Leverage amplifies the magnitude returns. Meaning your gains will be larger but your losses as well. At a certain point (like in WACC) your debt level will become so high that bankruptcy will be a real concern and returns will decrease and WACC would begin to decrease as the cost of debt would become greater than equity.

Apr 6, 2020 - 7:52pm

Key is to not confuse return on equity (aka IRR) with COST of equity. Cost of equity is not something you normally think about much when modeling an LBO, but to answer this question, think about what cost of equity would represent in a private equity LBO.

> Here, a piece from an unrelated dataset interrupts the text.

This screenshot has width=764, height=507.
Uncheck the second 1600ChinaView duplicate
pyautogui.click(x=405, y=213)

Think about it like this. You can use debt and pay the cost of debt (interest/principal payments), or you can use equity. Where is the equity coming from? The PE fund. And where does the PE fund get the capital to make these equity investments? The LPs. So in this instance, the cost of equity that you are comparing the IRR to would be the return that the LPs demand, which is nearly always higher than the cost of debt.

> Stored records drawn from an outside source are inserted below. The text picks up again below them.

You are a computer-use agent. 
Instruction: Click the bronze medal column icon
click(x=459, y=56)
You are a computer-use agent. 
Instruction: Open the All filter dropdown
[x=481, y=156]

As you take on more debt, the business becomes riskier as you have less cash flows to service the debt and increase your risk of bankruptcy. Therefore, your LPs would expect a higher return to compensate for the increased risk. At a certain threshold, that expected return could exceed the cost of debt.

To bring it closer to the way you're currently thinking about it, think about a non-LBO situation. If a company wants to finance a project, they can raise debt or issue equity. The cost of equity per CAPM represents the return that investors expect when they buy that equity. If you take on a ton of debt, your cost of equity is going to increase because investors aren't going to buy your issued equity if you suddenly raise your risk from debt that much. To tie this back to the paragraph above, in an LBO, who is going to buy the issued equity? Answer is another private investor, AKA another PE fund with its LPs.

  • Analyst 1 in IB-M&A
Apr 7, 2020 - 9:20am

This makes sense, thank you!

In LBO modelling specifically, would you ever care about comparing the return on equity to the return on debt to help make decisions?

Apr 7, 2020 - 9:59am

Of all the investment memos that I have helped to draft and vet through, I have never seen ROE used in both the FOF or the PE directs space. More often than not, we look at IRR as the indicator for good/bad returns (because a PE fund usually has a hurdle rate). That said, I do believe that ROE is a pretty close proxy to MOIC, where the latter means how much you are getting back from the divestiture over your invested amount.

PS: I don't see how cost of debt can ever exceed cost of equity in the first place, both theoretically and realistically. Perhaps someone can help enlighten this?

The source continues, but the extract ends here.